Museum Reach of the San Antonio Riverwalk
Posted by Admin SATXProperty on Saturday, July 23rd, 2011 at 10:51am.
Our Riverwalk
by Julia Hayden
It’s not much of an exaggeration to say that the downtown Riverwalk is the heart of San Antonio – after the Alamo, it’s the other completely unique tourist attraction. Water, trees and skinny riverbank gardens in the heart of a high-rise city – not many other places like it, and all hail Robert Hugman, the architect-genius who conceived the idea of a riverbank promenade, lined with shops and adorned with bridges and gardens.
Water and plenty of it drove the establishment of a settlement and missions here in the first place: an oasis in what was otherwise near enough to a desert. Early San Antonio looked to the water, measured out careful amounts through the acequias, the irrigation ditches. By the mid-19th century, travelers and visitors noted that many of the best houses had gardens that stretched down to the riverbanks, and there were little bathhouses and pavilions, so that residents could go swimming in the hot afternoons. Mills and breweries also sprouted up along the river, having a need for fresh water, or water-power . . . and now we are turning to the river again.
My daughter and I had business at the Pearl Brewery last week and we thought – oh, let’s bring the dog, and explore the new part of the Riverwalk, which we had seen from previous excursions to the Farmer’s Market and to La Gloria. So off we went, intending really to only go a few blocks – my daughter was only wearing light sandals, hardly the right footwear for a prolonged city trek. But once we got down to the level of the new walkway and gardens, there was just too much temptation to go a little farther, just around this bend, to see this bit of river, this view, the school of flying fish suspended underneath the IH-35 – hey, they light up those fish at night, how cool is that?

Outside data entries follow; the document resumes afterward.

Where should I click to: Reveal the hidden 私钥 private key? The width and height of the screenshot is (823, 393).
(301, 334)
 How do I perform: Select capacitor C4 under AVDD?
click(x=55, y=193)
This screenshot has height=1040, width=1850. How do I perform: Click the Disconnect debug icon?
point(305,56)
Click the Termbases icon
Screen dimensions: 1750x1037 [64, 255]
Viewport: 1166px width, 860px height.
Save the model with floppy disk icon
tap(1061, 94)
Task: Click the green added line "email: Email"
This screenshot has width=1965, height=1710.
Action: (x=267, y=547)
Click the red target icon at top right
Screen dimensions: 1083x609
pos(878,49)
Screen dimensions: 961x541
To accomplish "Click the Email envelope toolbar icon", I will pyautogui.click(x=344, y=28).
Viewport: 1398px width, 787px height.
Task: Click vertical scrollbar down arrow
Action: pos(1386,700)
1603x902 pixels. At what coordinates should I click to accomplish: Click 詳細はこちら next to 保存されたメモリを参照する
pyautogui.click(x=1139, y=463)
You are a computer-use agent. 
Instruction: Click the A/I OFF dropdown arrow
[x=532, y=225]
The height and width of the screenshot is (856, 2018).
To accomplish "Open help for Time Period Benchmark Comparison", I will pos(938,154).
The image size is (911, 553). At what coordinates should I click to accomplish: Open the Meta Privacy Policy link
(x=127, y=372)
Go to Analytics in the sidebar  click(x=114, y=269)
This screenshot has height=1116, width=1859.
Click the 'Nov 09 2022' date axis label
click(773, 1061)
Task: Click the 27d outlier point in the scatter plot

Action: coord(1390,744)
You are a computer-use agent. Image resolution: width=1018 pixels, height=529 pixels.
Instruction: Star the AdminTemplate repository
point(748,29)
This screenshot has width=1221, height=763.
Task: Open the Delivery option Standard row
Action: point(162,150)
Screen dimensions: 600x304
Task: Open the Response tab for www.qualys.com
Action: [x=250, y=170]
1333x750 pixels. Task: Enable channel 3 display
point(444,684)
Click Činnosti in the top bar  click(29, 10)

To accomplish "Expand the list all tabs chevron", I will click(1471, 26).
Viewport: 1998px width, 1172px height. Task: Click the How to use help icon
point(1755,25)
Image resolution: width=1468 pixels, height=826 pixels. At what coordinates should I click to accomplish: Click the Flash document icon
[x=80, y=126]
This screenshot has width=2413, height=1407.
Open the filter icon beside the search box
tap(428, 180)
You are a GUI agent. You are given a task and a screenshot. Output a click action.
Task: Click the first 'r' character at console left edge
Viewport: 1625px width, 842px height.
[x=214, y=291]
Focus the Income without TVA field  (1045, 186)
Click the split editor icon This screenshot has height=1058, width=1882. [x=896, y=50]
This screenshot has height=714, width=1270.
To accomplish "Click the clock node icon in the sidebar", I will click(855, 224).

We walked past little bits of reconstructed marshland, banks covered in jasmine, the locks that lift the river-taxis up to the slightly higher river level, patchwork gardens of native plants, the tilework bench at the river-landing by the old convent school that is now a school of art and crafts, a fountain behind a classical-style arcade . . . the oldest VFW post in Texas – housed in an old white mansion which looks like it escaped from the set of Gone With the Wind, and bits of art, everywhere. There also seemed to be a lot of birds – not only the usual pigeons and ducks. Under one of the concrete bridges, swallows had built dozens of nests. There was a water-bird of some kind, standing so perfectly still, on a rock in the water-garden opposite the Museum of Art that at first we thought it was a sculpture itself. But it wasn’t – and the hawk that roosted on top of a telephone pole near the AT&T building, leisurely dining on fresh-caught pigeon (we knew it was a pigeon because the feathers were falling down all around us) – that definitely wasn’t a sculpture.
We walked all the way down to the Commerce Street bridge and back: it was marvelous, and well worth the cost. The downtown Riverwalk may belong to the tourists – but the new reach; that belongs to us locals.